(Reuters) -The coronavirus pandemic reached a grim new milestone in the United States on Friday with the nation’s cumulative death toll from COVID-19 surpassing 900,000, even as the daily number of lives lost has begun to level off, according to data collected by Reuters.
The latest tally marks an increase of more than 100,000 U.S. COVID-19 fatalities since Dec. 12, coinciding with a surge of infections and hospitalizations driven by the highly contagious Omicron variant of the virus.
Preliminary evidence has shown that Omicron, while far more infectious, generally causes less severe illness than earlier iterations of the virus, such as Delta. But the sheer volume of Omicron cases fueled a surge in hospitalizations that has strained many U.S. healthcare systems to their limits in recent weeks.
Experts have said the bulk of Omicron patients requiring hospitalization were unvaccinated individuals and people with other underlying chronic health conditions.
Data also suggests that Omicron may have hit the United States harder than other countries with younger overall populations, such as in Africa.
As of Friday, according to Reuters’ running tally of state-reported data, the total number of American lives lost to COVID-19 since the first U.S. cases were detected in early 2020 has reached at least 904,228, more than the entire population of South Dakota.
U.S. President Joe Biden, whose first year in office has been dogged by a pandemic that has proven more implacable than was expected – due in part to many Americans’ hesitancy to get vaccinated – used the occasion to urge greater vaccine uptake.
Some 250 million Americans have received at least one shot, “and we have saved more than one million American lives as a result,” he said in a statement.
On the eve of his inauguration in January 2021, Biden led a national memorial observance to honor the 400,000 Americans who had then perished from COVID-19, 11 months after the virus claimed its first U.S. life.
The latest tally stands as the highest number of COVID-19 deaths reported by any nation, followed by Russia, Brazil and India with more than 1.8 million deaths combined.
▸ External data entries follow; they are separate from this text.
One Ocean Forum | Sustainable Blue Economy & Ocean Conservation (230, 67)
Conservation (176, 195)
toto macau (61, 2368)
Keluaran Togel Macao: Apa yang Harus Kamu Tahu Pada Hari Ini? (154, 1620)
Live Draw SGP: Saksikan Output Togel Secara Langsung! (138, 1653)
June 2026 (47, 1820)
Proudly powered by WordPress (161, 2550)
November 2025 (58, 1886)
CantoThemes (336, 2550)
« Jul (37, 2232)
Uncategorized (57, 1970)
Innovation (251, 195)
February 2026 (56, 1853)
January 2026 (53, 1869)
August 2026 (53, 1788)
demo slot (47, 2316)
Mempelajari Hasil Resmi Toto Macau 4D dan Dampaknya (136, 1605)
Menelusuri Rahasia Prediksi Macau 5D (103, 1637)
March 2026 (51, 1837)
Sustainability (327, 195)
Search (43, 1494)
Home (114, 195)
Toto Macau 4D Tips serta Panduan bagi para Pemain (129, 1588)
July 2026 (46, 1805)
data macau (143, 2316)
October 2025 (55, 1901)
In terms of coronavirus fatalities per capita, the United States ranks 20th, well below the top two – Peru and Russia.
Nevertheless, the U.S. COVID-19 death rate appears to be slowing as the Omicron surge wanes, Reuters’ figures show. The seven-day average fell for two days in a row to 2,592, compared with a peak average of 2,674 in the current wave of infections. By comparison, the peak during the Delta wave in January 2021 was an average of 3,300 deaths a day.
Some public health officials have said that as the Omicron outbreak recedes and hospitalizations decline, the pandemic may enter a new phase in the United States and elsewhere.
In the state of Iowa, for example, the governor announced on Friday that a public health disaster proclamation, and special safety measures that go with it, would expire on Feb. 15.
“The flu and other infectious illnesses are part of our everyday lives, and coronavirus can be managed similarly,” Governor Kim Reynolds tweeted.
Nationally, confirmed COVID-19 cases are now averaging 354,000 a day, half of what was reported less than two weeks ago and down from the peak of nearly 806,000 infections a day on Jan. 15. Many infections, however, go uncounted because they are detected by home-testing kits and not reported to public health authorities, officials say.
Over the past seven days, the states reporting the most new cases per capita were Alaska, Kentucky, Washington state, South Carolina and North Dakota.
Current U.S. COVID hospitalizations on Thursday stood at 117,000 compared with a peak of nearly 153,000 on Jan. 20.